The People Who Loved Their Power Station

in 46th International Leipzig Festival for Documentary and Animated Film

by Leo Bankersen

The power station at Zschornewitz in the former GDR was an industrial dinosaur that made electricity and employment out of coal and survived two world wars and more than forty years of a centrally guided economy. This is what we could have learned from any ordinary documentary. But in ‘Technik des Glück’ by British born Chris Wright and his German partner Stefan Kolbe there is more.

Actually, Wright and Kolbe started off by making this kind of standard documentary about the unemployment in the region – the station was closed down soon after East Germany disappeared. They however found something they didn’t expect. It turned out that quite a few of the workers were avid amateur filmmakers who had been recording their work and private lives for many years with great enthusiasm and were now aiming their cameras at the collapsing chimneys. They wholeheartedly supplied loads of films and tapes. Images that now form the core of ‘Technik des Glücks’.

Putting this material up front provides a fresh and intimate perspective. The inventive montage of home movies, other archive footage and even some propaganda results in an often humorous portrait of life in the socialist era. Whatever the downside of the regime might have been, true happiness did exist.

Of course, Wright and Kolbe are not the first to recognize the autenticity of amateur footage. Sometimes they even seem to get carried away by it a bit too much. While one of their protagonists never gets tired of filming excursions through his house – we might. One could also say that compared to this rediscovered vitality of the past the present day situation remains somewhat underexposed.

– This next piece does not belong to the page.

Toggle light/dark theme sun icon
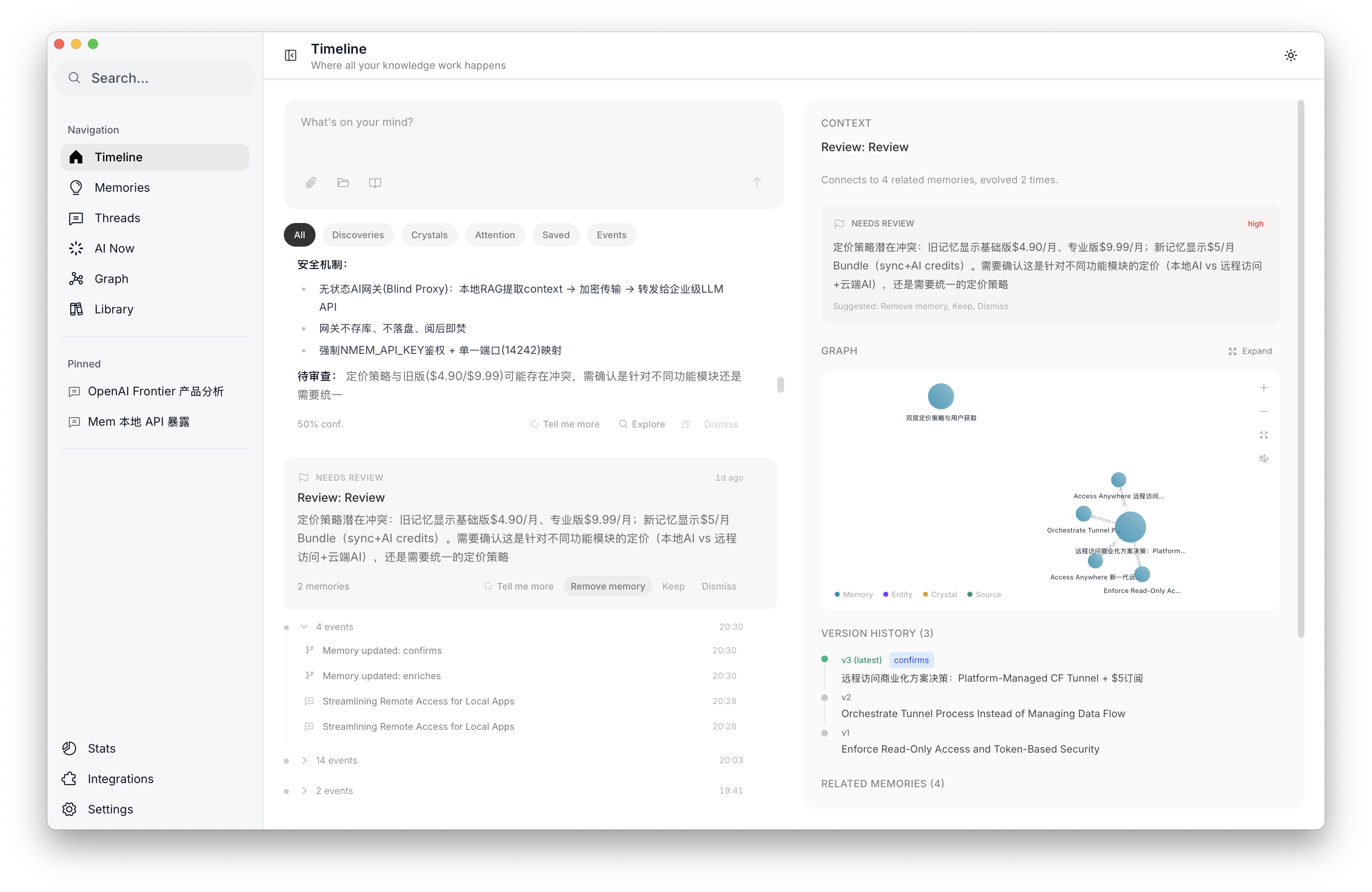The image size is (1372, 892). [1291, 55]
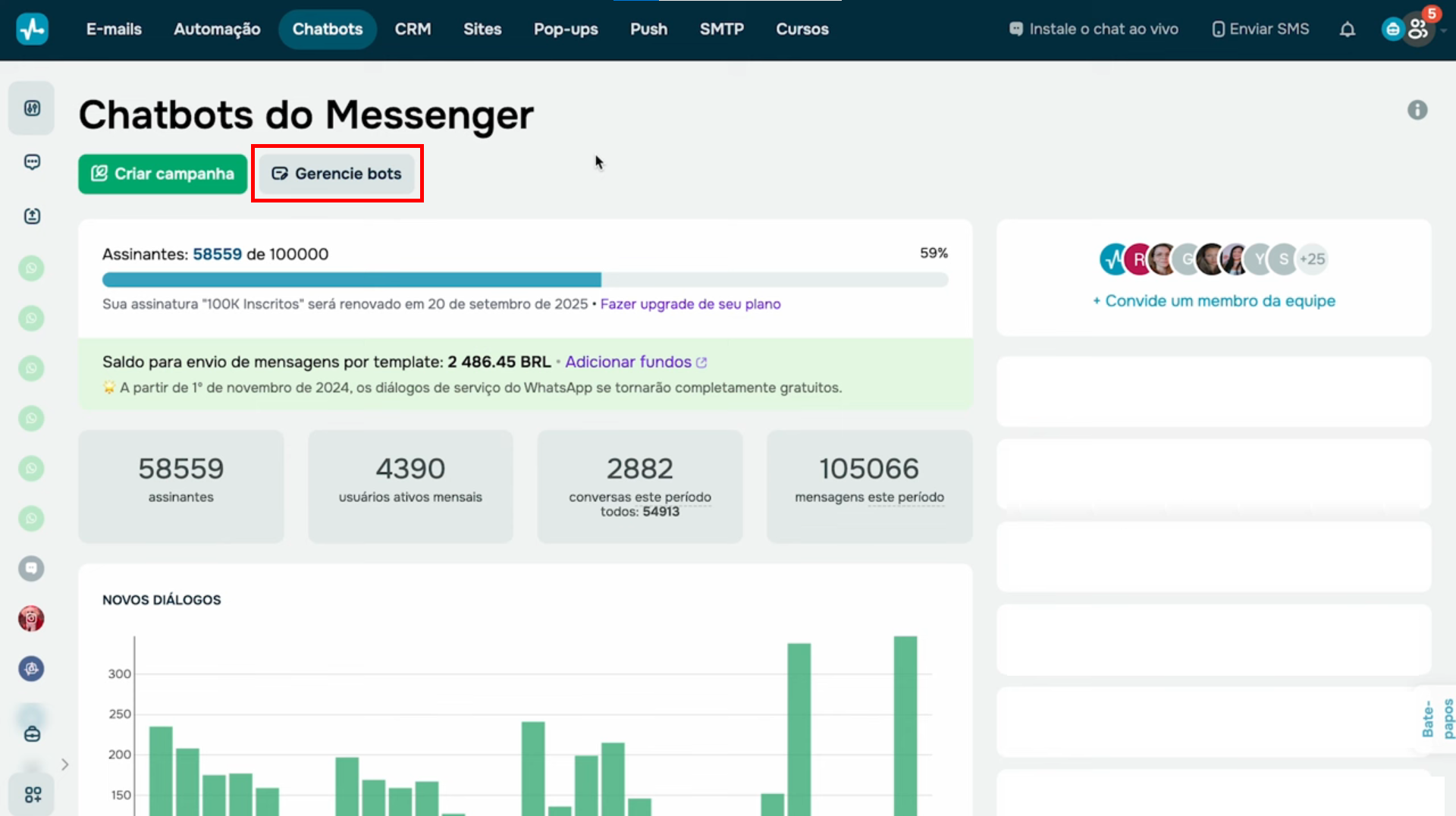1456x816 pixels.
Task: Open the Messenger bots panel in sidebar
Action: [31, 108]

Still, these are only small flaws in an otherwise charming and entertaining enterprise that is cuts above the run-of-the-mill talking heads formula. A touch of irony counters the danger of nostalgia and a good cinematographic sense is shown throughout. For example by adding as a framework the story of Wright’s grandfather, who was supposedly the British bomber pilot in the Second World War that saved the power station by not being able to find his target. The story of the pilot is authentic to be sure, but Wright invented him as a relative of his. It not only provides a striking opening, but also enables the filmmakers to create moments of distance by means of short, laconic letters accompanying quiet shots of houses and backyards in present day Zschornewitz. “It’s getting colder here, Granddad.” ‘Technik des Glücks’ has it’s own subtle way of showing that it’s not just blessings after ‘die Wende’.